One result is to reduce economic growth. Because wages are artificially low, qualified workers refuse to take jobs. Instead they exit the workforce and rely on government benefits. (This problem should interest the Trump administration in light of its promising recent effort to move workers from welfare to work.) Posner and his co-authors estimate that the economic power of employers is reducing overall output and employment by a whopping 13 percent — and labor’s share of national output by 22 percent.
Their driving idea is “monopsony,” which arises when corporations have market power in their purchases of goods and services, including labor. As a result, employers may be able to drive down wages and benefits and to provide poor (and unsafe) working conditions.
In the labor market, as in the market for consumer products, there can be serious barriers to competition. An important one consists of “search frictions”: Workers have to spend time and effort to find new jobs. For many low-income workers in particular, those costs can be high or even prohibitive, especially when they need to find suitable transportation and a new place to live.
An additional barrier involves market concentration: a small number of employers. In some domains, only a few employers can survive, perhaps because of “network effects,” which arise when the value of a good or a service increases if a lot of people use it (think of Google or Facebook). Posner and his co-authors point to a lot of evidence of labor market concentration.
Direct evidence of such concentration comes from research showing that when jobs are more than 10 miles away from a worker’s residence, application rates fall dramatically. An overview finds that in many labor markets, there is a great deal of concentration in the U.S. — and that because employers have monopsony power in such markets, and do not have to compete much for workers, wages are 15 percent to 25 percent lower than they are elsewhere.
If Posner and his co-authors are right, labor market concentration leads to a trifecta of ills: lower economic growth, worse deals for workers and greater inequality. While antitrust law has rarely been used to challenge anti-competitive behavior in labor markets, Posner and his colleagues want that to change.
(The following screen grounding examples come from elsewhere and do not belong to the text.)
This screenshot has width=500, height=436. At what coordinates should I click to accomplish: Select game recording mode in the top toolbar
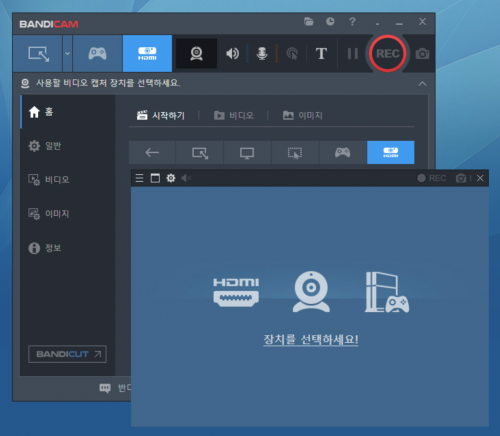coord(97,53)
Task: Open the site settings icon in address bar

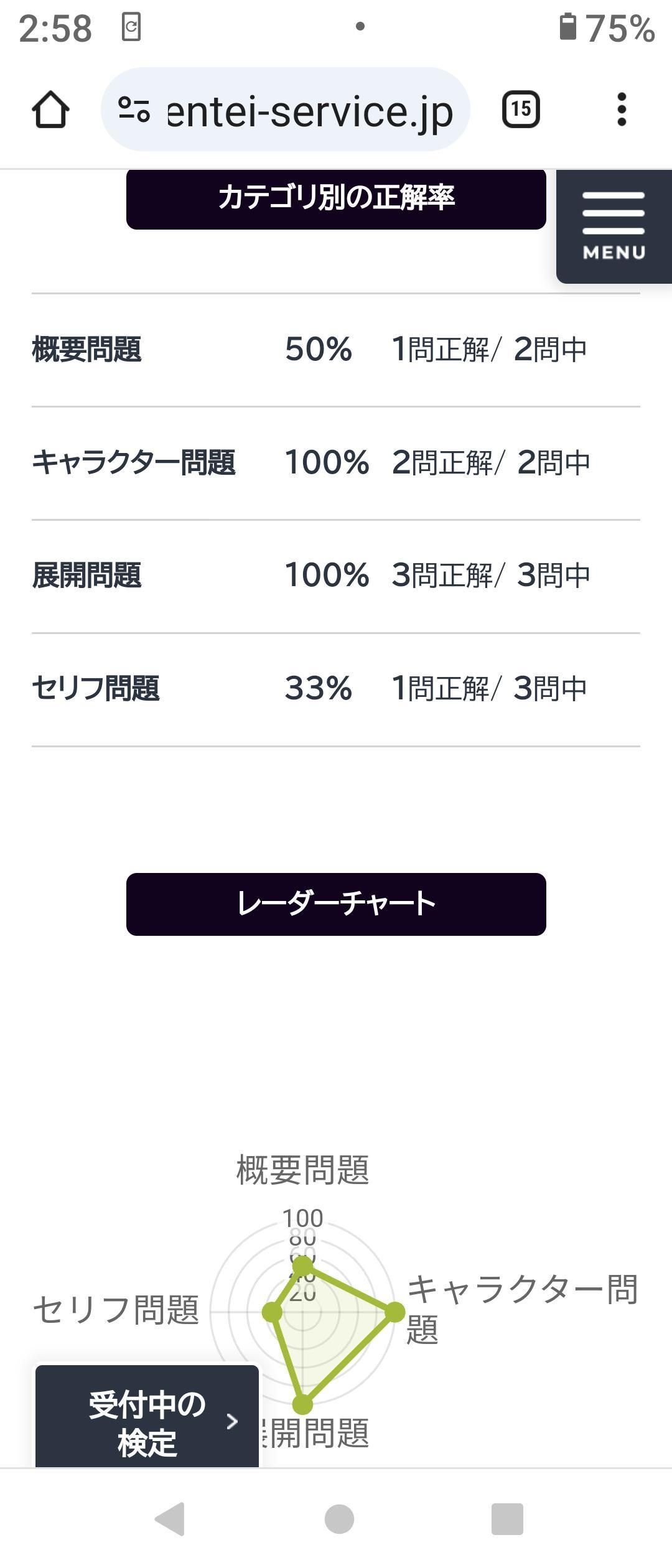Action: click(x=134, y=110)
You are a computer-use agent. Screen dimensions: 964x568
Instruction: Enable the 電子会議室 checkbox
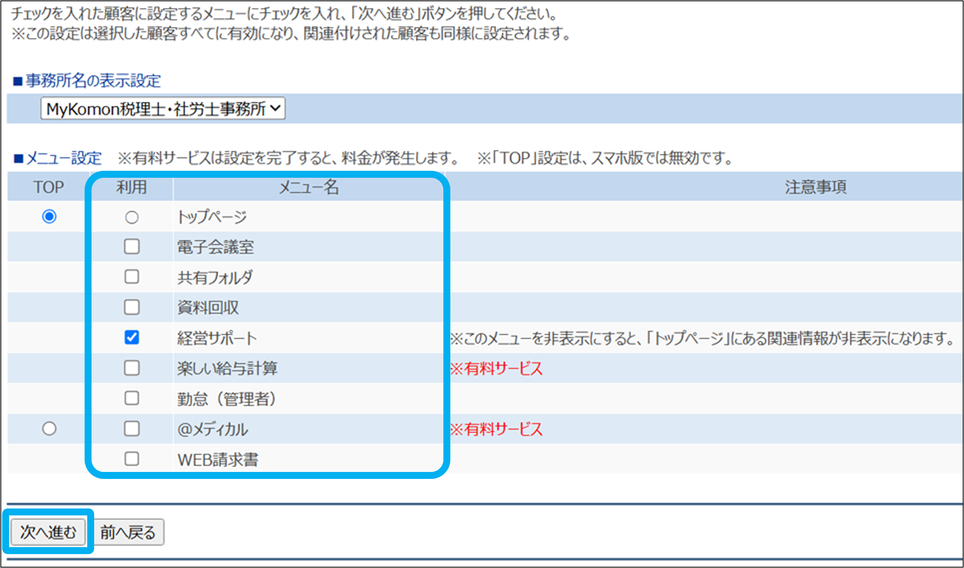(131, 247)
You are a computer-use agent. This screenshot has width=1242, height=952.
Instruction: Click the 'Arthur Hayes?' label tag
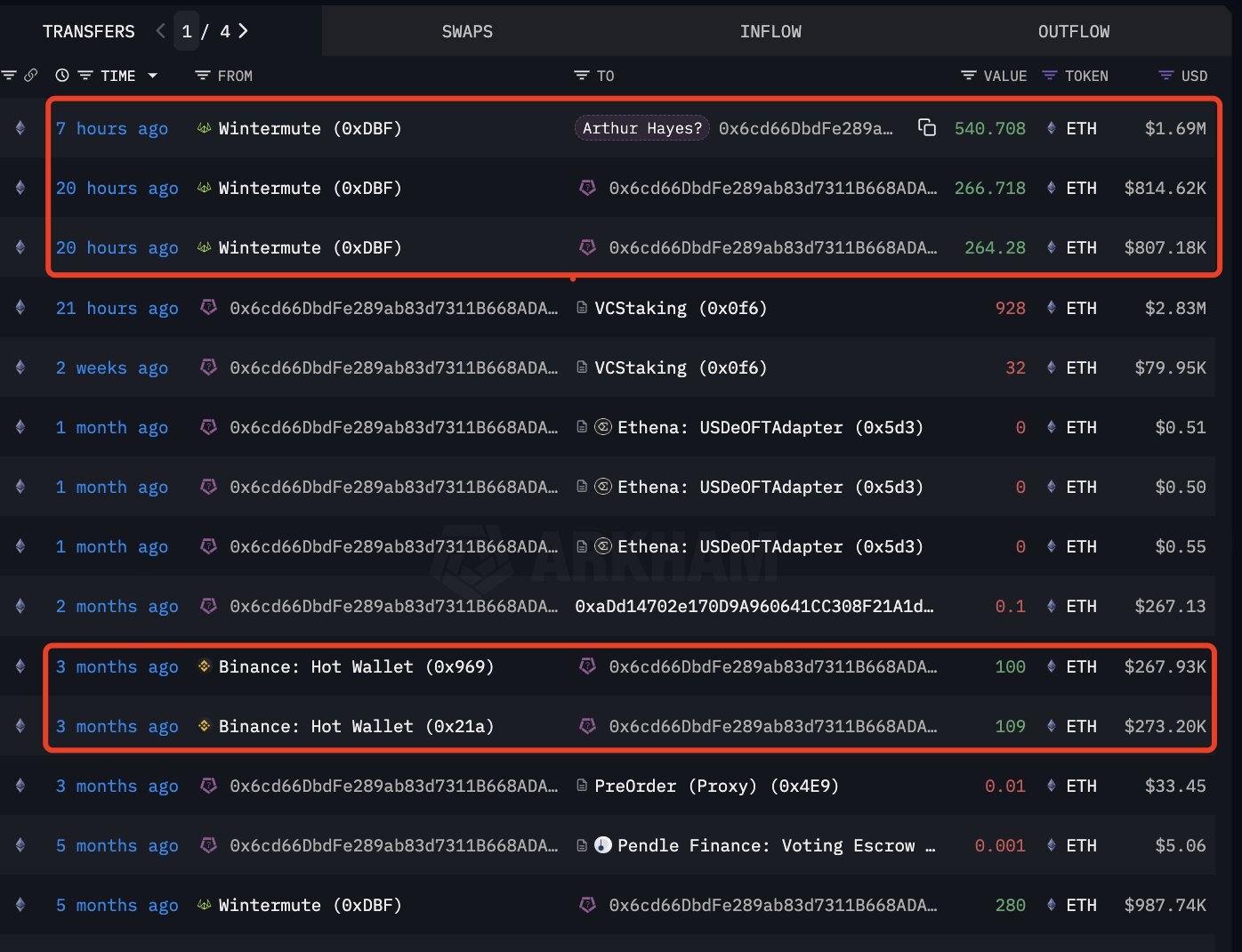[641, 128]
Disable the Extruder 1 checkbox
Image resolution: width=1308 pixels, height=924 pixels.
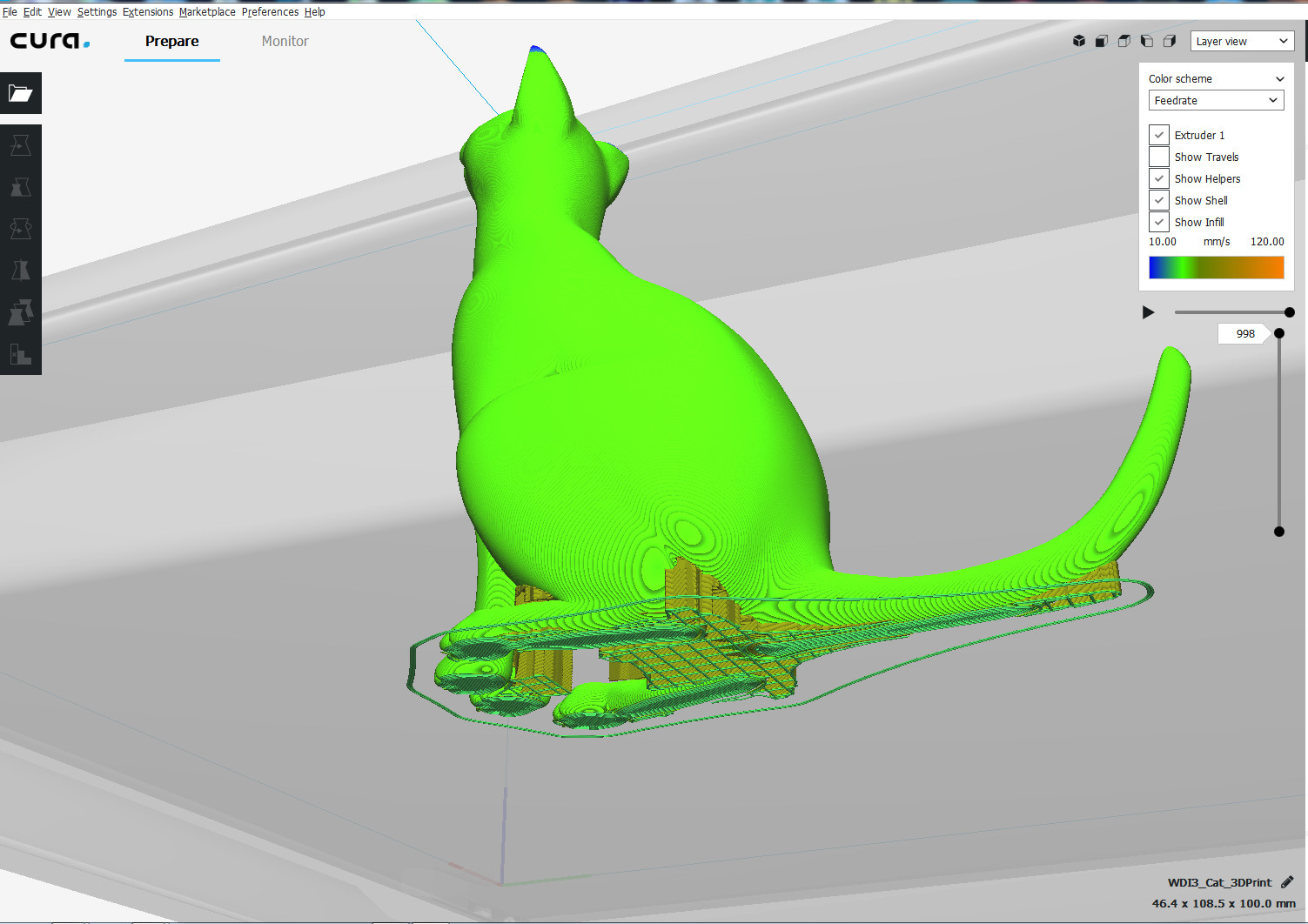click(x=1158, y=135)
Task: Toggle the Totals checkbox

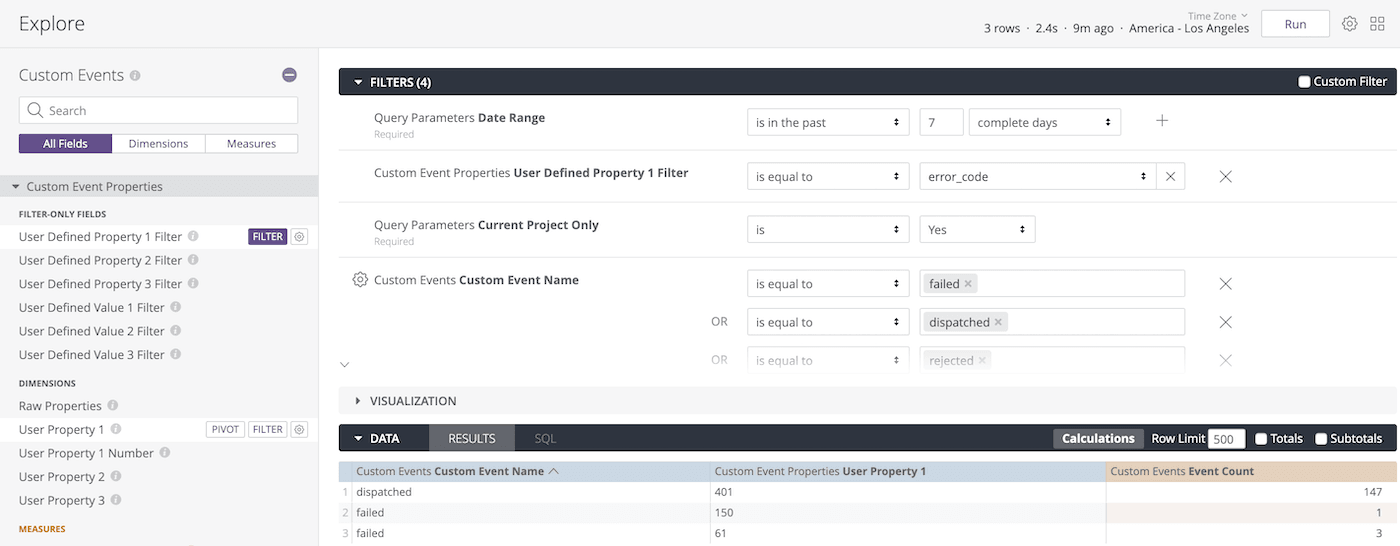Action: coord(1261,438)
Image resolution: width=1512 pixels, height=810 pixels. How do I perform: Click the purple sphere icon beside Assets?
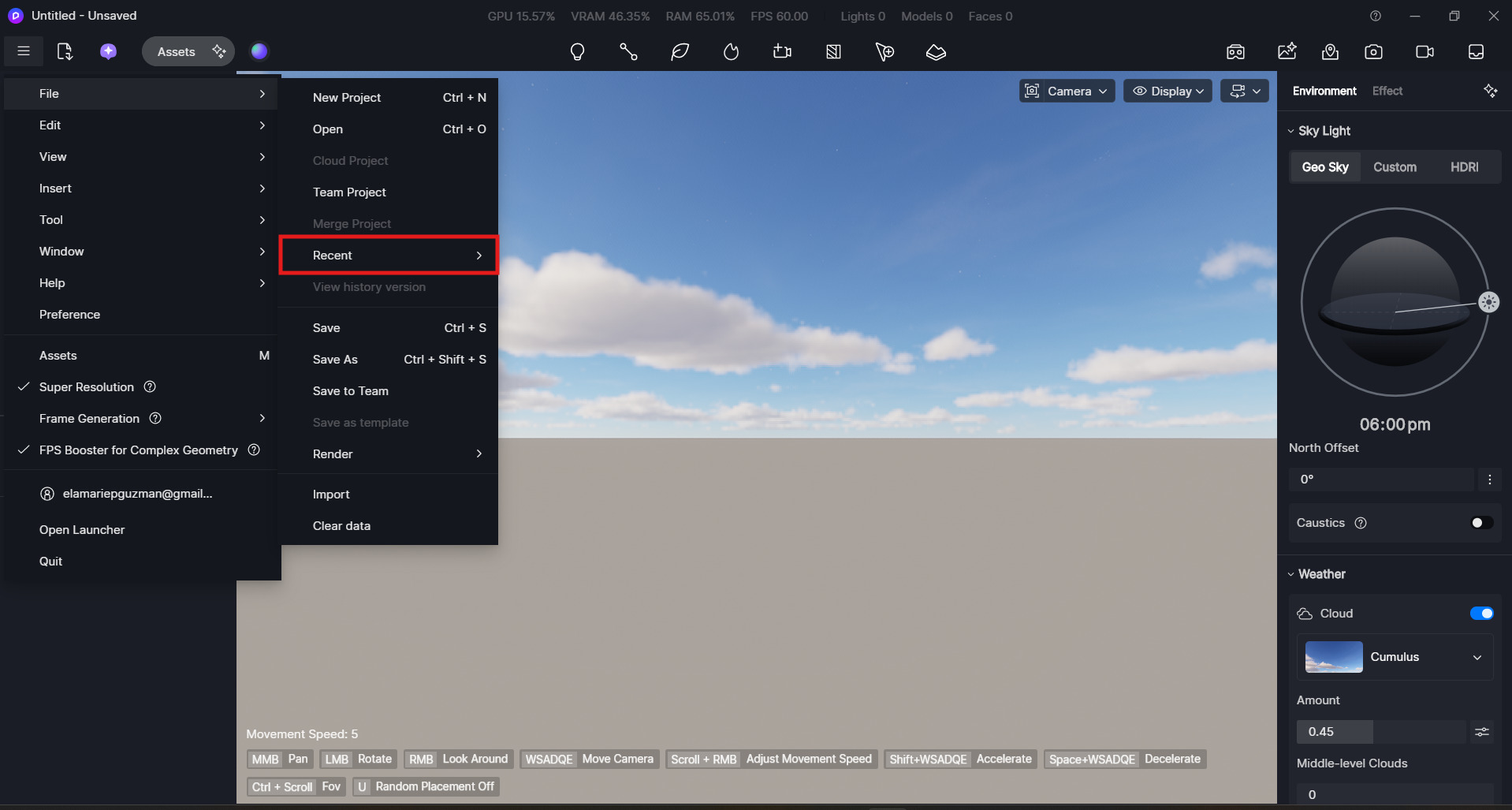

There is some low-hanging fruit here: no-poaching agreements, by which employers agree not to try to hire each other’s employees. Not long ago, six high-tech companies, including Google and Apple, used such agreements, which reduce workers’ employment options. That’s illegal, and they were sued by the Justice Department.
In 2010, the companies settled and agreed to stop. Right now, McDonald’s forbids its franchisees from hiring each other’s workers. That ought to end.
The most important questions raised by labor market concentration come from mergers, which might create monopsonies. After a merger, some companies are in an excellent position to increase their power in the labor market — and thus to reduce wages and employment.
To counteract that risk, Posner and his co-authors argue for systematic use and adaptation of the Justice Department’s Horizontal Merger Guidelines, which are usually applied on behalf of consumers rather than workers. The authors suggest that the department’s officials should focus directly on the effects of mergers on worker welfare.
Under the influence of the Chicago School, antitrust law seemed to run out of steam over the last few decades. It seemed to be regulation’s madwoman in the attic. But growing evidence demonstrates that in many areas, product and labor markets are far less competitive than they should be. As a result, consumers, employees and the American economy are worse off.
Democrats have recently expressed serious concerns about the harmful effects of mergers. In some cases, the Trump administration has agreed. Going well beyond both sides, Posner and his co-authors have just put a bright spotlight on the risk that labor market concentration is hurting American workers.
For economists and lawyers in the Justice Department, a pressing question is now on the table: What, exactly, are you going to do about that problem?